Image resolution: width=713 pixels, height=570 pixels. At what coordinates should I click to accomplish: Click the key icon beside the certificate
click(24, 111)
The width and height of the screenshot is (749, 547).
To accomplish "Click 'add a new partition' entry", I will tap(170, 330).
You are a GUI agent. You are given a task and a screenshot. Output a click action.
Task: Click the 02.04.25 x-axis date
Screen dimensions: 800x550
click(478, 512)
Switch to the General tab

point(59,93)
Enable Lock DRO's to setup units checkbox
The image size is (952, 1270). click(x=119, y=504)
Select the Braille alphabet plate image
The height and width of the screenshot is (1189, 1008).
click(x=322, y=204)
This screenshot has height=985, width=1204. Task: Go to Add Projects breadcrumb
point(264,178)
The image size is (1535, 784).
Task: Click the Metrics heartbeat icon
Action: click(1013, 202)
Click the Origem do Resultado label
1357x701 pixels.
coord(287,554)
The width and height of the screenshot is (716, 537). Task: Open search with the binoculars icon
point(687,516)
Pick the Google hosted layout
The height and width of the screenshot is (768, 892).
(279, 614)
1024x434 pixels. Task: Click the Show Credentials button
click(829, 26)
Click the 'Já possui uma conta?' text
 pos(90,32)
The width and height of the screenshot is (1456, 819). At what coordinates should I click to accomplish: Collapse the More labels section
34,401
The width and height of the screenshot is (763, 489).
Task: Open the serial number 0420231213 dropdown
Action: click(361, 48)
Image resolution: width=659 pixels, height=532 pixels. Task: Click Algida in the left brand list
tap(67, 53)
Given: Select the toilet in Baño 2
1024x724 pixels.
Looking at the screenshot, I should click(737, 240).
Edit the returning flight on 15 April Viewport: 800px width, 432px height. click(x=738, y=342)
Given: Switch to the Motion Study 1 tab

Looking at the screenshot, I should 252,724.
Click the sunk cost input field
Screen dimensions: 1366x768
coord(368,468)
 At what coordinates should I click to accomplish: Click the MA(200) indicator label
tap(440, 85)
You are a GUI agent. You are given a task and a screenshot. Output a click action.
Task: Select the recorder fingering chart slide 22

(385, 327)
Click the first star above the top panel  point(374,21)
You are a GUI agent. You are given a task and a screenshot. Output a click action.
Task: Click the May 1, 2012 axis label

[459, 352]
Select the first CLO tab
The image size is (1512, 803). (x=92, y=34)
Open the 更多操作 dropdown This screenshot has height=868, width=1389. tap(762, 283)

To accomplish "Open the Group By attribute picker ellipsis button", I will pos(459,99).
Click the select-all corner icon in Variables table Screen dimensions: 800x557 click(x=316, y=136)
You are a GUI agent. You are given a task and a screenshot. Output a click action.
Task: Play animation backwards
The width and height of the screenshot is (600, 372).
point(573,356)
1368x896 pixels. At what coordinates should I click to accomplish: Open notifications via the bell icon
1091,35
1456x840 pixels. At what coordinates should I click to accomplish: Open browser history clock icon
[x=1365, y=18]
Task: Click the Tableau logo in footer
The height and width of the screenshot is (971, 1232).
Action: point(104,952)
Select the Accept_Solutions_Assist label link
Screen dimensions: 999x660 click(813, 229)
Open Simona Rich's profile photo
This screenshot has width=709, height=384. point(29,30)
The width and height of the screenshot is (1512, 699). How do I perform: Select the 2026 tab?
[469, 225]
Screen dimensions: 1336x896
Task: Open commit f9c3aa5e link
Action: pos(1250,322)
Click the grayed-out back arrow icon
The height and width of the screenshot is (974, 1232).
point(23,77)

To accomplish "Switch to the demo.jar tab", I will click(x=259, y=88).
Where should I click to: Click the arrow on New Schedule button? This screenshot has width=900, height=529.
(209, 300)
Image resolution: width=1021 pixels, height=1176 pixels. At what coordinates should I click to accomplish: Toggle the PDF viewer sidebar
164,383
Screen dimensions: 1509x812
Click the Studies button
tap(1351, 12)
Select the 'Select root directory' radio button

* * * * * * *

§ INSTRUCTION:
Copy out every row above word for word, changing nothing.

§ RESPONSE BELOW:
Image resolution: width=713 pixels, height=570 pixels. At what coordinates should I click to accomplish: Click the key icon beside the certificate
click(24, 111)
The width and height of the screenshot is (749, 547).
To accomplish "Click 'add a new partition' entry", I will tap(170, 330).
You are a GUI agent. You are given a task and a screenshot. Output a click action.
Task: Click the 02.04.25 x-axis date
Screen dimensions: 800x550
click(478, 512)
Switch to the General tab

point(59,93)
Enable Lock DRO's to setup units checkbox
The image size is (952, 1270). click(x=119, y=504)
Select the Braille alphabet plate image
The height and width of the screenshot is (1189, 1008).
click(x=322, y=204)
This screenshot has height=985, width=1204. Task: Go to Add Projects breadcrumb
point(264,178)
The image size is (1535, 784).
Task: Click the Metrics heartbeat icon
Action: click(1013, 202)
Click the Origem do Resultado label
1357x701 pixels.
coord(287,554)
The width and height of the screenshot is (716, 537). Task: Open search with the binoculars icon
point(687,516)
Pick the Google hosted layout
The height and width of the screenshot is (768, 892).
(279, 614)
1024x434 pixels. Task: Click the Show Credentials button
click(829, 26)
Click the 'Já possui uma conta?' text
 pos(90,32)
The width and height of the screenshot is (1456, 819). At what coordinates should I click to accomplish: Collapse the More labels section
34,401
The width and height of the screenshot is (763, 489).
Task: Open the serial number 0420231213 dropdown
Action: click(361, 48)
Image resolution: width=659 pixels, height=532 pixels. Task: Click Algida in the left brand list
tap(67, 53)
Given: Select the toilet in Baño 2
1024x724 pixels.
Looking at the screenshot, I should click(737, 240).
Edit the returning flight on 15 April Viewport: 800px width, 432px height. click(x=738, y=342)
Given: Switch to the Motion Study 1 tab

Looking at the screenshot, I should 252,724.
Click the sunk cost input field
Screen dimensions: 1366x768
coord(368,468)
 At what coordinates should I click to accomplish: Click the MA(200) indicator label
tap(440, 85)
You are a GUI agent. You are given a task and a screenshot. Output a click action.
Task: Select the recorder fingering chart slide 22

(385, 327)
Click the first star above the top panel  point(374,21)
You are a GUI agent. You are given a task and a screenshot. Output a click action.
Task: Click the May 1, 2012 axis label

[459, 352]
Select the first CLO tab
The image size is (1512, 803). (x=92, y=34)
Open the 更多操作 dropdown This screenshot has height=868, width=1389. tap(762, 283)

To accomplish "Open the Group By attribute picker ellipsis button", I will pos(459,99).
Click the select-all corner icon in Variables table Screen dimensions: 800x557 click(x=316, y=136)
You are a GUI agent. You are given a task and a screenshot. Output a click action.
Task: Play animation backwards
The width and height of the screenshot is (600, 372).
point(573,356)
1368x896 pixels. At what coordinates should I click to accomplish: Open notifications via the bell icon
1091,35
1456x840 pixels. At what coordinates should I click to accomplish: Open browser history clock icon
[x=1365, y=18]
Task: Click the Tableau logo in footer
The height and width of the screenshot is (971, 1232).
Action: point(104,952)
Select the Accept_Solutions_Assist label link
Screen dimensions: 999x660 click(813, 229)
Open Simona Rich's profile photo
This screenshot has width=709, height=384. point(29,30)
The width and height of the screenshot is (1512, 699). How do I perform: Select the 2026 tab?
[469, 225]
Screen dimensions: 1336x896
Task: Open commit f9c3aa5e link
Action: pos(1250,322)
Click the grayed-out back arrow icon
The height and width of the screenshot is (974, 1232).
point(23,77)

To accomplish "Switch to the demo.jar tab", I will click(x=259, y=88).
Where should I click to: Click the arrow on New Schedule button? This screenshot has width=900, height=529.
(209, 300)
Image resolution: width=1021 pixels, height=1176 pixels. At what coordinates should I click to accomplish: Toggle the PDF viewer sidebar
164,383
Screen dimensions: 1509x812
Click the Studies button
tap(1351, 12)
Select the 'Select root directory' radio button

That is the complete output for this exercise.